Introducing AWS Glue for Ray: Scaling your data integration workloads using Python

AWS Glue is a serverless data integration service that makes it simple to discover, prepare, move, and integrate data from multiple sources for analytics, machine learning (ML), and application development. Today, AWS Glue processes customer jobs using either Apache Spark’s distributed processing engine for large workloads or Python’s single-node processing engine for smaller workloads. Customers like Python for its ease of use and rich collection of built-in data-processing libraries but might find it difficult for customers to scale Python beyond a single compute node. This limitation makes it difficult for customers to process large datasets. Customers want a solution that allows them to continue using familiar Python tools and AWS Glue jobs on data sets of all sizes, even those that can’t fit on a single instance.

We are happy to announce the release of a new AWS Glue job type: Ray. Ray is an open-source unified compute framework that makes it simple to scale AI and Python workloads. Ray started as an open-source project at RISELab in UC Berkeley. If your application is written in Python, you can scale it with Ray in a distributed cluster in a multi-node environment. Ray is Python native and you can combine it with the AWS SDK for pandas to prepare, integrate and transform your data for running your data analytics and ML workloads in combination. You can use AWS Glue for Ray with Glue Studio Notebooks, SageMaker Studio Notebook, or a local notebook or IDE of your choice.
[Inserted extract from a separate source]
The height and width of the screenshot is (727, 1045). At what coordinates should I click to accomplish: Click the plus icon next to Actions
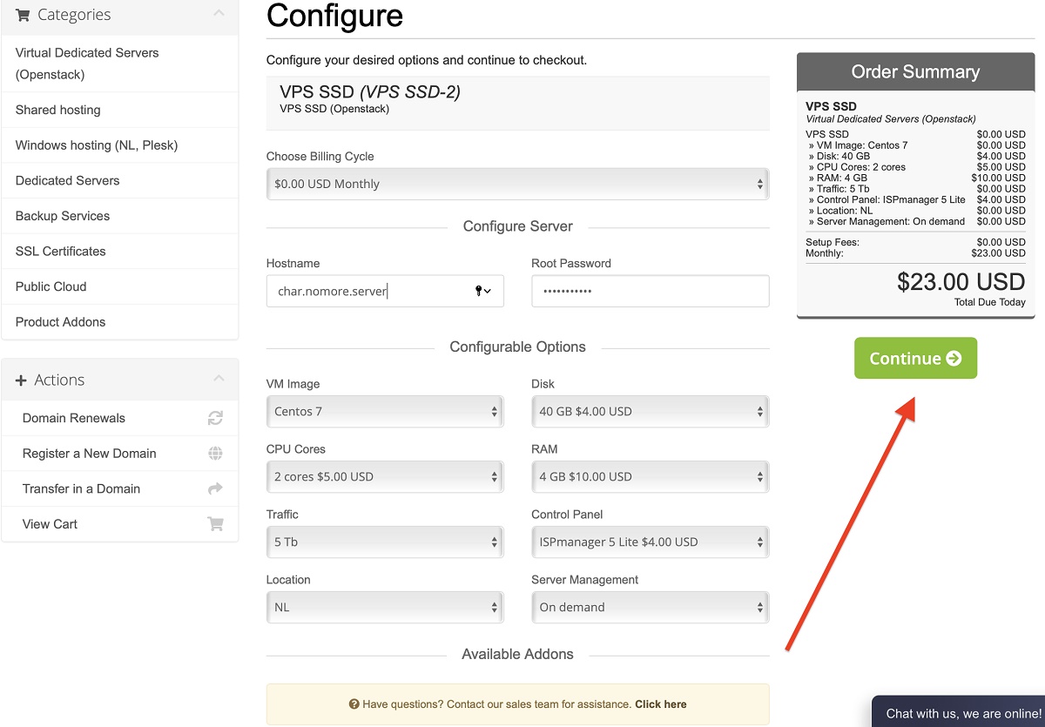click(x=22, y=380)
This post provides an introduction to AWS Glue for Ray and shows you how to start using Ray to distribute your Python workloads.

What is AWS Glue for Ray?

Customers like the serverless experience and fast start time offered by AWS Glue. With the introduction of Ray, we have ensured that you get the same experience. We have also ensured that you can use the AWS Glue job and AWS Glue interactive session primitives to access the Ray engine. AWS Glue jobs are fire-and-forget systems where customer submit their Ray code to the AWS Glue jobs API and AWS Glue automatically provisions the required compute resources and runs the job. AWS Glue interactive session APIs allow interactive exploration of the data for the purpose of job development. Regardless of the option used, you are only billed for the duration of the compute used. With AWS Glue for Ray, we are also introducing a new Graviton2 based worker (Z.2x) which offers 8 virtual CPUs and 64 GB of RAM.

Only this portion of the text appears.